• EXERCISE AIM:
For the listing below, output exactly the lines from the line with "Startseite (234, 1898)" up to and including the line with "K-Band Bandage 10cm", and no other lines.

• DATA FOR THIS TASK:
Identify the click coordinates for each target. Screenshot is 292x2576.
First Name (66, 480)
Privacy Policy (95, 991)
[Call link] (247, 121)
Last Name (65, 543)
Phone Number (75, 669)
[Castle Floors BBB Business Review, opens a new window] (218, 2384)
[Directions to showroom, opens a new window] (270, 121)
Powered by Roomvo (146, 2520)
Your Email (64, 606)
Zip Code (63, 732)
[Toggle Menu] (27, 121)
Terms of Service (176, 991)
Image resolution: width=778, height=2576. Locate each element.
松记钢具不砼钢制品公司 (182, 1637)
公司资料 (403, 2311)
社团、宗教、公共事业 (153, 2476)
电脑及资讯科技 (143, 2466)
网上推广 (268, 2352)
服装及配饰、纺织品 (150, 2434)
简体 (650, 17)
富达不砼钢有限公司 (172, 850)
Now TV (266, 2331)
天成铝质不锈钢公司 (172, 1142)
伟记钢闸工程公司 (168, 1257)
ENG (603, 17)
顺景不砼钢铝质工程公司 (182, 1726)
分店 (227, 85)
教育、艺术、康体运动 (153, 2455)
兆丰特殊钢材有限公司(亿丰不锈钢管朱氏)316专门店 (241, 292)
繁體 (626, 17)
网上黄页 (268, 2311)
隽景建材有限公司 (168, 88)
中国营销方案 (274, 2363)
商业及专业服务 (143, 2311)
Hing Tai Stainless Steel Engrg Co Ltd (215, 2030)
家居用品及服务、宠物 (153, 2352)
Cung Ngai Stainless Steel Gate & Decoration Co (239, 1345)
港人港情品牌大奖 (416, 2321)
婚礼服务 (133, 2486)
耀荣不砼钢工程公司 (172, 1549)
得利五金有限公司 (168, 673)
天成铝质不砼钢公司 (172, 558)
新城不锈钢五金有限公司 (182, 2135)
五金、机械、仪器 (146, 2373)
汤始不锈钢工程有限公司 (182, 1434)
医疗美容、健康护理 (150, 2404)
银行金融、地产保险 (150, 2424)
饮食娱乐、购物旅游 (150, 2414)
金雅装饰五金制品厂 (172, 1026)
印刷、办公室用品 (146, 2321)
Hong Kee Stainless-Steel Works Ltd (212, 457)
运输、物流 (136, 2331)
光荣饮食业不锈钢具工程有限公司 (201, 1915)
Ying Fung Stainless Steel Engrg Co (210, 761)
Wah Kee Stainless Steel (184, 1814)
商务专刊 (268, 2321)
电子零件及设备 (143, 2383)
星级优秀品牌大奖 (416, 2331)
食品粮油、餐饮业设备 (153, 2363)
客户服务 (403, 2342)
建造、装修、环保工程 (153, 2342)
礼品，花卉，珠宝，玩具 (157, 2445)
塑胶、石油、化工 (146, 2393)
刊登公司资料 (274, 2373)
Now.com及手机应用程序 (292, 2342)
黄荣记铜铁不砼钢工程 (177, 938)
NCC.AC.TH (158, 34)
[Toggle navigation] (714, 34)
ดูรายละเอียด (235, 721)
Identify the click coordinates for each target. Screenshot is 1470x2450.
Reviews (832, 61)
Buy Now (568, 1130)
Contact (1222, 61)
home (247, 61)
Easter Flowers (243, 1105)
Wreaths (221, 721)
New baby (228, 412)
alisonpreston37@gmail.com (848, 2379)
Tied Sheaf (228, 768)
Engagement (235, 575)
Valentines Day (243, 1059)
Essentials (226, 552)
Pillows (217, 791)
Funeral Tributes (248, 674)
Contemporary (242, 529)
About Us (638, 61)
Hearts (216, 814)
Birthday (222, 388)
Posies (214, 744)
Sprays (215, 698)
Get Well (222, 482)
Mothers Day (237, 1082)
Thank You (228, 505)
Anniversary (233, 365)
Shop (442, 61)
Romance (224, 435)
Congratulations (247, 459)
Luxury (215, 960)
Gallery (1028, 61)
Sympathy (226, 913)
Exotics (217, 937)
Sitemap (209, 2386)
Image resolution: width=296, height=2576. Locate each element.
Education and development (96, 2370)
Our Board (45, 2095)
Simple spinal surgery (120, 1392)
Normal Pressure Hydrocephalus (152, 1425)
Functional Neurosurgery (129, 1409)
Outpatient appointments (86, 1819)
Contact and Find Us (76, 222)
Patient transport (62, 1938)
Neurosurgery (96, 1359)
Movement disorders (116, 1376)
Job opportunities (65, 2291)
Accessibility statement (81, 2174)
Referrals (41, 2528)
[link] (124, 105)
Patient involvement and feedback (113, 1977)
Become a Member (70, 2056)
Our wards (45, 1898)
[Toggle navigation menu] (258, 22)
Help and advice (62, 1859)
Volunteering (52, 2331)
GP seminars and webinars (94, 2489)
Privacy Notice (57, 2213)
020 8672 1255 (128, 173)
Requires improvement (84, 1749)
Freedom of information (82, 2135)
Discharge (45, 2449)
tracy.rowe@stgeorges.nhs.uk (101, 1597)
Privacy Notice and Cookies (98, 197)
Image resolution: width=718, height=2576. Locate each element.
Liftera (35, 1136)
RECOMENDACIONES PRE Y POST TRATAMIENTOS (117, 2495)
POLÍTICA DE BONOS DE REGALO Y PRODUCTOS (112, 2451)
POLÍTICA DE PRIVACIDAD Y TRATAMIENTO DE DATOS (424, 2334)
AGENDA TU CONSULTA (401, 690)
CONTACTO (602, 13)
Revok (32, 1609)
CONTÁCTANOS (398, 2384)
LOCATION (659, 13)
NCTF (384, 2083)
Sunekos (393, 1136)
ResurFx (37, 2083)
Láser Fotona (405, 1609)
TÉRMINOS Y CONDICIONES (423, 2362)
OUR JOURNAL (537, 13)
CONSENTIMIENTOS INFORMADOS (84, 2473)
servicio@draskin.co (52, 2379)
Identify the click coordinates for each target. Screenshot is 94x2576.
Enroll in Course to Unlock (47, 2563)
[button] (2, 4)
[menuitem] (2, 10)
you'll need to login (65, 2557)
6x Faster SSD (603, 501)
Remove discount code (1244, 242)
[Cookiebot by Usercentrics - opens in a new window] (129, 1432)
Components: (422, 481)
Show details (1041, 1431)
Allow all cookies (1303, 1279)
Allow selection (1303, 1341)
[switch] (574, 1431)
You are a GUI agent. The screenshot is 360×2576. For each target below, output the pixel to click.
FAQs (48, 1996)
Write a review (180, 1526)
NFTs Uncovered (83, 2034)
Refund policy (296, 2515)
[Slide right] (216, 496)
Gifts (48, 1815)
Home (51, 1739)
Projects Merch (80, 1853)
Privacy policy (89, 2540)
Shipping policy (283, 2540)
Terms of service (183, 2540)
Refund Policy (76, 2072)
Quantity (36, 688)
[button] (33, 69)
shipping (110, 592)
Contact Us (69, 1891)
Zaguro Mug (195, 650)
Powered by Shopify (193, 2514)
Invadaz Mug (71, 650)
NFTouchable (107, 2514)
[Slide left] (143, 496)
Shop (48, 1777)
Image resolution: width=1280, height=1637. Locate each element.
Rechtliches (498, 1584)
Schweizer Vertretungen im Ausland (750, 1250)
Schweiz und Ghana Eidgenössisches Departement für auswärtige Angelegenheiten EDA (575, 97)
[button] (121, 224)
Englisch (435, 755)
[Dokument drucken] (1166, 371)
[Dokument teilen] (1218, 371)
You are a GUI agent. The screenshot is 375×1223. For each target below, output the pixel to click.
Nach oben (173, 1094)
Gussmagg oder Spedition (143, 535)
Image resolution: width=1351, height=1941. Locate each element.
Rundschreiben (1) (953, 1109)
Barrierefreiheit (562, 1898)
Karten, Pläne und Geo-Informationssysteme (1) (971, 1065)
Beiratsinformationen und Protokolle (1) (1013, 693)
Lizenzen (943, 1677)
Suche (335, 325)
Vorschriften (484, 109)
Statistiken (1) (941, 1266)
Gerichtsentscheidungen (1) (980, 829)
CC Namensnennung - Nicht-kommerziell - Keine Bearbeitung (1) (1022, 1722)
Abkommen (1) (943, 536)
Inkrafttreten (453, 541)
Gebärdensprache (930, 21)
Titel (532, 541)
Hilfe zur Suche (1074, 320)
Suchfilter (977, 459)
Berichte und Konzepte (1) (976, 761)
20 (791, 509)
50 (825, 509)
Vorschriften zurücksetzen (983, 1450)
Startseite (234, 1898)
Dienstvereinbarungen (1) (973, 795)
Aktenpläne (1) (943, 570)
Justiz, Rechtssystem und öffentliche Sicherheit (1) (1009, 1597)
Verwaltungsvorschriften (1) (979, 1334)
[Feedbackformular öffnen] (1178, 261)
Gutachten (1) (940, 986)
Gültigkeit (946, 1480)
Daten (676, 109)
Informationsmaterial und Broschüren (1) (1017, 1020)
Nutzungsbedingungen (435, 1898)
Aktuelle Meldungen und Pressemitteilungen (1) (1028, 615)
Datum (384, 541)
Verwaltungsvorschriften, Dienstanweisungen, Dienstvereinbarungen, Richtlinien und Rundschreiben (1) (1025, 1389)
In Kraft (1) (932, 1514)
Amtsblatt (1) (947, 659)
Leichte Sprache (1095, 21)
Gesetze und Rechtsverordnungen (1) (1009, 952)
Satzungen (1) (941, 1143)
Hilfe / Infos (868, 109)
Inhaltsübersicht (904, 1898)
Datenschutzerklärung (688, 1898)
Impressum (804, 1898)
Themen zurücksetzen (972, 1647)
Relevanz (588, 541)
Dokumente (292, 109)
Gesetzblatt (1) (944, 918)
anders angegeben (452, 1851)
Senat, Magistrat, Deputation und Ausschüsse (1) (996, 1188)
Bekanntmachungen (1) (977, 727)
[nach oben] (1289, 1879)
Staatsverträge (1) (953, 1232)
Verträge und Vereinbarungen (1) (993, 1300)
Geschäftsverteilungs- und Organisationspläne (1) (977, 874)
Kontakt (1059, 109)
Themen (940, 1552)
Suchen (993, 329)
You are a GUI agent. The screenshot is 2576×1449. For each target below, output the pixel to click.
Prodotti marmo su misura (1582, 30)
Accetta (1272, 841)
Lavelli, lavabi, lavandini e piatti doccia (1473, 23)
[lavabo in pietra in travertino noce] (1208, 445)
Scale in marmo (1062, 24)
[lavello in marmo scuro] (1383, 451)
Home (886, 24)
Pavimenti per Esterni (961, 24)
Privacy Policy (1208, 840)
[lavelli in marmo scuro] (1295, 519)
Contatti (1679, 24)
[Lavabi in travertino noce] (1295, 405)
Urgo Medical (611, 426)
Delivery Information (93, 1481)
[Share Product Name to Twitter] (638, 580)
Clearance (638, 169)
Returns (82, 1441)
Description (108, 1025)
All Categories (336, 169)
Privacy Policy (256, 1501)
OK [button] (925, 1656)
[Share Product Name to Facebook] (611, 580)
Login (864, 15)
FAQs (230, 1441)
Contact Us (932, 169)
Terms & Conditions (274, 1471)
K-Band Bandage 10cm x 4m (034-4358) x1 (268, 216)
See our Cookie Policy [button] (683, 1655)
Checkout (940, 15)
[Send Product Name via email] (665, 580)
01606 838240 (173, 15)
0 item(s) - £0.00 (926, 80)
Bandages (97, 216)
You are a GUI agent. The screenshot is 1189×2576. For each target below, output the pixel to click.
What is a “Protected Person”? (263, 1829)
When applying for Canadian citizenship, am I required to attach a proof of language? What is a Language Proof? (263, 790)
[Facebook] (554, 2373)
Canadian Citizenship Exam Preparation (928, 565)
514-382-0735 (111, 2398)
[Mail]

• SOLUTION TO THE EXERCISE:
Startseite (234, 1898)
Dienstvereinbarungen (1) (973, 795)
Aktenpläne (1) (943, 570)
Justiz, Rechtssystem und öffentliche Sicherheit (1) (1009, 1597)
Verwaltungsvorschriften (1) (979, 1334)
[Feedbackformular öffnen] (1178, 261)
Gutachten (1) (940, 986)
Gültigkeit (946, 1480)
Daten (676, 109)
Informationsmaterial und Broschüren (1) (1017, 1020)
Nutzungsbedingungen (435, 1898)
Aktuelle Meldungen und Pressemitteilungen (1) (1028, 615)
Datum (384, 541)
Verwaltungsvorschriften, Dienstanweisungen, Dienstvereinbarungen, Richtlinien und Rundschreiben (1) (1025, 1389)
In Kraft (1) (932, 1514)
Amtsblatt (1) (947, 659)
Leichte Sprache (1095, 21)
Gesetze und Rechtsverordnungen (1) (1009, 952)
Satzungen (1) (941, 1143)
Hilfe / Infos (868, 109)
Inhaltsübersicht (904, 1898)
Datenschutzerklärung (688, 1898)
Impressum (804, 1898)
Themen zurücksetzen (972, 1647)
Relevanz (588, 541)
Dokumente (292, 109)
Gesetzblatt (1) (944, 918)
anders angegeben (452, 1851)
Senat, Magistrat, Deputation und Ausschüsse (1) (996, 1188)
Bekanntmachungen (1) (977, 727)
[nach oben] (1289, 1879)
Staatsverträge (1) (953, 1232)
Verträge und Vereinbarungen (1) (993, 1300)
Geschäftsverteilungs- und Organisationspläne (1) (977, 874)
Kontakt (1059, 109)
Themen (940, 1552)
Suchen (993, 329)
You are a GUI agent. The screenshot is 2576×1449. For each target below, output the pixel to click.
Prodotti marmo su misura (1582, 30)
Accetta (1272, 841)
Lavelli, lavabi, lavandini e piatti doccia (1473, 23)
[lavabo in pietra in travertino noce] (1208, 445)
Scale in marmo (1062, 24)
[lavello in marmo scuro] (1383, 451)
Home (886, 24)
Pavimenti per Esterni (961, 24)
Privacy Policy (1208, 840)
[lavelli in marmo scuro] (1295, 519)
Contatti (1679, 24)
[Lavabi in travertino noce] (1295, 405)
Urgo Medical (611, 426)
Delivery Information (93, 1481)
[Share Product Name to Twitter] (638, 580)
Clearance (638, 169)
Returns (82, 1441)
Description (108, 1025)
All Categories (336, 169)
Privacy Policy (256, 1501)
OK [button] (925, 1656)
[Share Product Name to Facebook] (611, 580)
Login (864, 15)
FAQs (230, 1441)
Contact Us (932, 169)
Terms & Conditions (274, 1471)
K-Band Bandage 10cm x 4m (034-4358) x1 (268, 216)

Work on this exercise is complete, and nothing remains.